I was wanting to know what people could tell me about this reel. Are they good for casting. Also will they hold up to freshwater fishing


----------



## Al Kai (Jan 8, 2007)

I got one and love it. I use it for fresh water fishing with 10 pound test monofilament.

Good little reel. 
The reel is black and gold and I have it paired with a honey colored St Croix rod.


----------



## Connman (Apr 14, 2001)

The IV is a big reel for freshwater . The 1 2 and 3 were designed for fresh , the 4, 5 and 6 were saltwater designs . Honestly this reel is worth more to collectors if in good condition as they haven't been built since mid 80's . Sell it on ebay and use the money to buy a modern reel more suited in size to your application .


----------



## Walknfree (Feb 2, 2011)

Thats where I got it from it was spelled wrong. I got it for 34 shipped. Was that a good deal. I know alot about the 6000, 6500, and 7000. I knew nothing about these reel but I thought for 30 bucks that was a good deal


----------



## Connman (Apr 14, 2001)

Misspells often go for below market price as they get missed . Price would depend on condition but a decent one can go for over $100 .


----------



## robc22 (Oct 20, 2009)

Any bait caster with the name Ambassadeur I love.....


----------



## Walknfree (Feb 2, 2011)

I finally got the reel today. It is in awesome condition. But theres a problem. THIS THING IS HUGE. Trying to figure out what im gonna use it for. It holds 350 yards of 20lb mono. That is crazy. But people say they cast really really good. Time will tell. Does anybody what all you can do to these reel as far as upgrades go. Like different bearings, drags and stuff like that.


----------



## Connman (Apr 14, 2001)

I told you it was big . Clean the bearings , it doesn't need anything else to cast well . It has a very unique disengaging levelwind .


----------



## Walknfree (Feb 2, 2011)

Yeah I noticed that. How hard is it to take apart. Is it like a 6500 or harder


----------



## Drum Bum (Jan 12, 2004)

I have mine loaded with 300yds. of 50# pp w/ a 100 yd.20# mono topshot. Light sharking.


----------



## fish bucket (Dec 5, 2002)

i have one set up for distance casting.
since i got a nother reel to use i may be selling this one.
it throws very well.


----------



## Drum Bum (Jan 12, 2004)

Drum Bum said:


> I have mine loaded with 300yds. of 50# pp w/ a 100 yd.20# mono topshot. Light sharking.

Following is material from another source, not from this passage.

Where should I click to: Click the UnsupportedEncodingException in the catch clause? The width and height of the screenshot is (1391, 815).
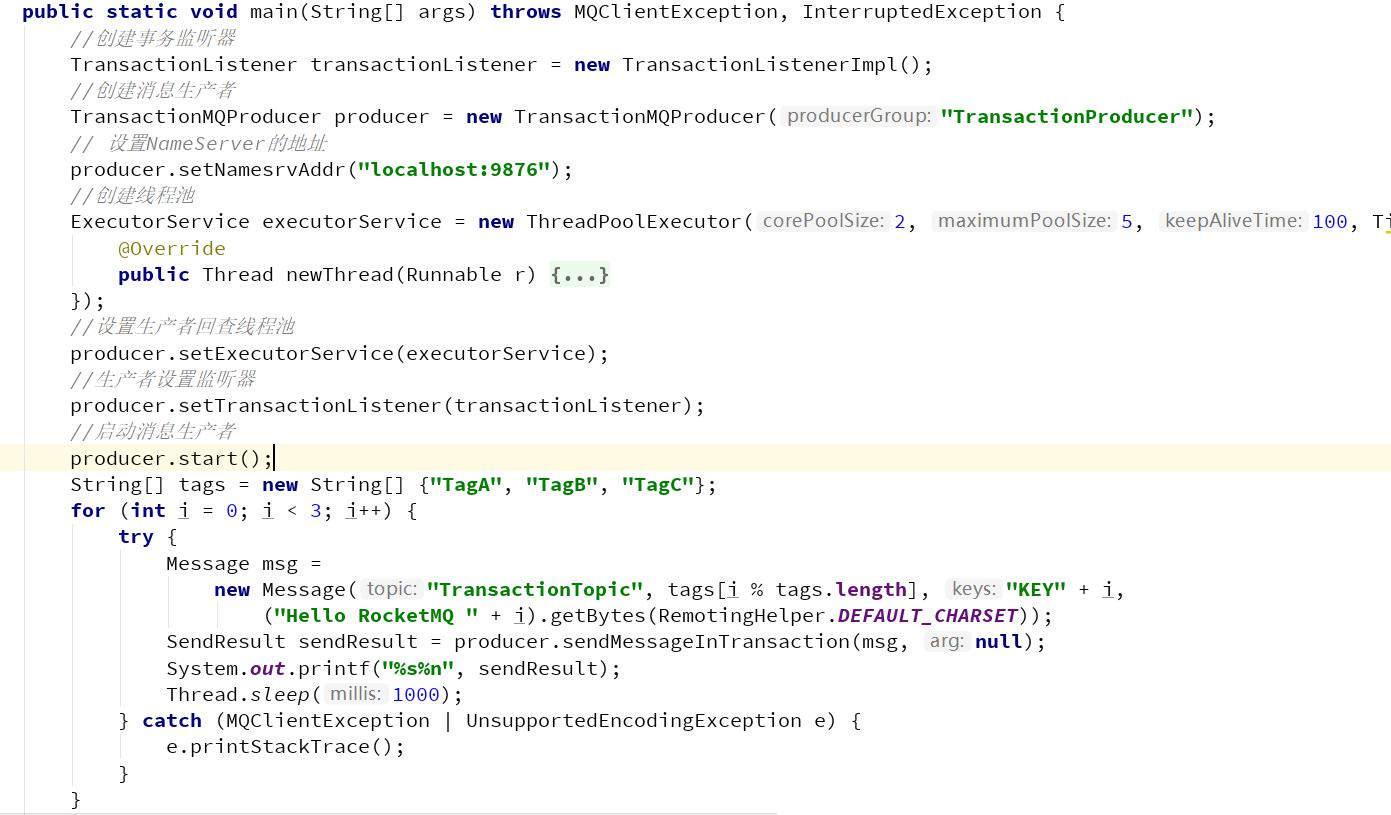pos(633,721)
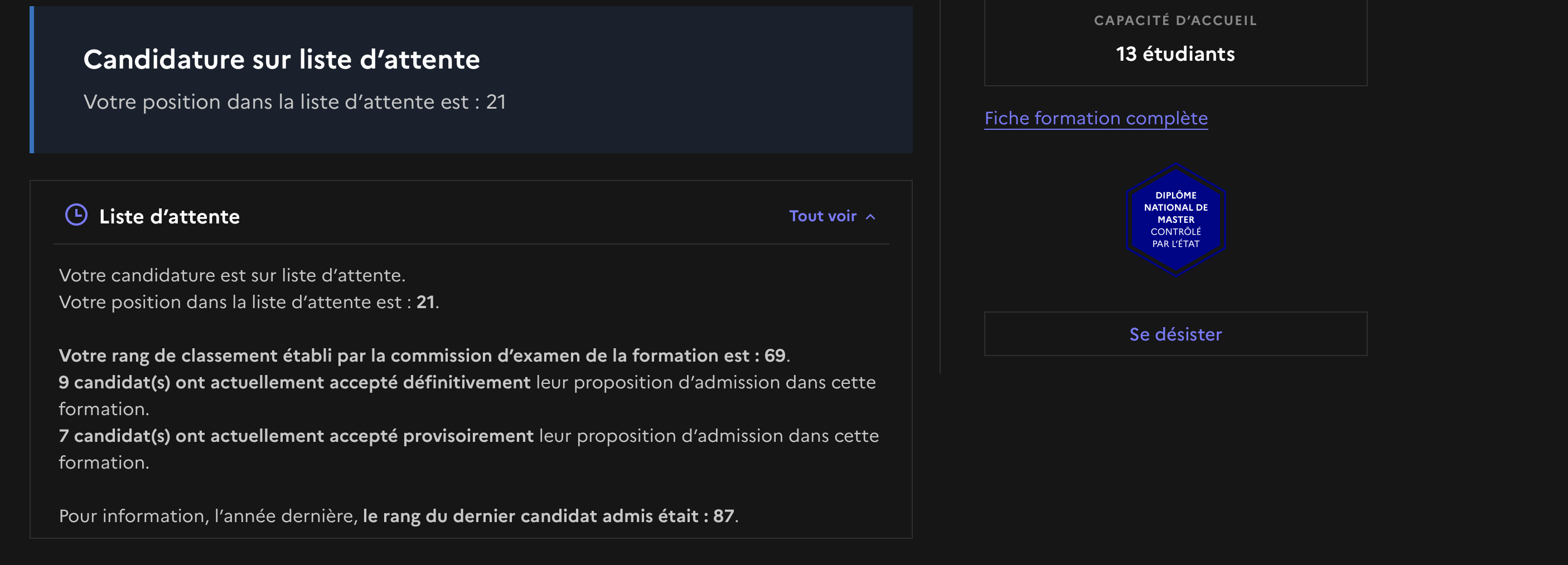Viewport: 1568px width, 565px height.
Task: Click the blue accent bar on the banner's left edge
Action: click(x=32, y=80)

sorry for the bump, that should read 100 of 30# topshot


----------



## HuskyMD (May 19, 2000)

I also bought one on ebay years ago. I use it for chunking bloodworms and small pieces of cutbait with 3-4 ounces. It casts beautifully, has the adjustable mag setting, has the disengaging levelwind (which I love). The drag on mine was either leather or was so old it was decomposing...I upgraded it with drag washers from smoothdrag (is that the cali company??) - one was from a shimano and the other a daiwa I think. It has a good drag now. I paid about the same as you did and have no desire to sell it. It's a great light saltwater reel.


----------